Look for the lists of suggested reading at the end of Aviation History features and read some books. If you have access to the Internet, the same goes for checking out aviation-related articles posted on our Web site at www.thehistorynet.com.
Volunteer at an aviation museum or any museum that needs help putting together an aviation history display.
Last but not least, keep reading Aviation History. We sincerely hope you will stick with us and read more of our offerings in future issues as we continually strive to balance our editorial mix and provide something of interest to every reader in every issue.
Speaking of expanding horizons, I recently started reading a section in another aviation history magazine that takes a critical look at how the impressions of future readers and historians may be affected by the way today’s recorders present facts. In the “Historiography” department of WWI Aero magazine, publisher-editor Leonard E. “Leo” Opdycke challenges his readers to maintain the ability to question the absoluteness of facts presented as pure, historical and cast-in-concrete.

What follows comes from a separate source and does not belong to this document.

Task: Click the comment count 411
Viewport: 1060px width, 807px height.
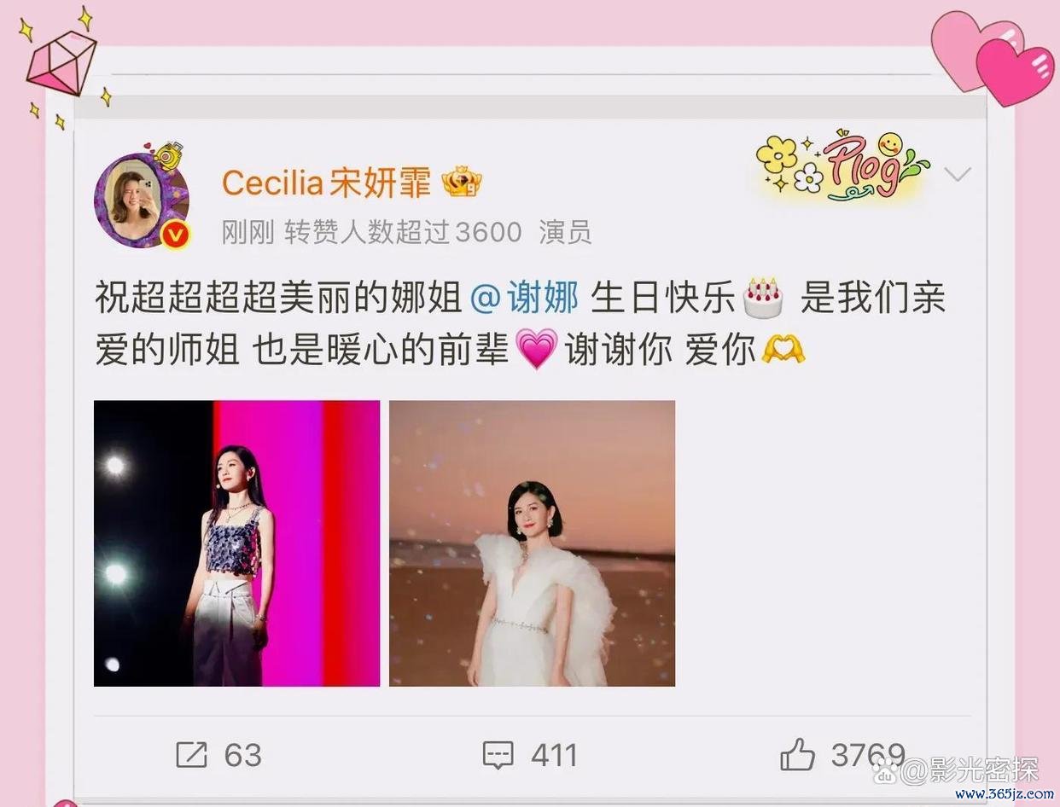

Opdycke states: “I have tried to suggest that the writing of history is always a process of revision, and one has to take into account not only changing sources of information, new files and records which show up, but the larger issues of the overall slant that the historian is involved with in spite of himself. As social and economic and political situations change, and as we get older as a people, our views of the present and the past are always in motion.”
Opdycke notes that the media gets much of the blame for being “basically the source of all the problems, so the errors and slants and misstatements that have happened over the years can easily be attributed [to them],” but he says that it “goes much further than that, and the media people play only a part in it.”
Everyone with a sincere interest in preserving our heritage has a responsibility to read aviation history with an open mind, looking for clues to the writer’s slant on the topics while at the same time striving for a better understanding of the subject.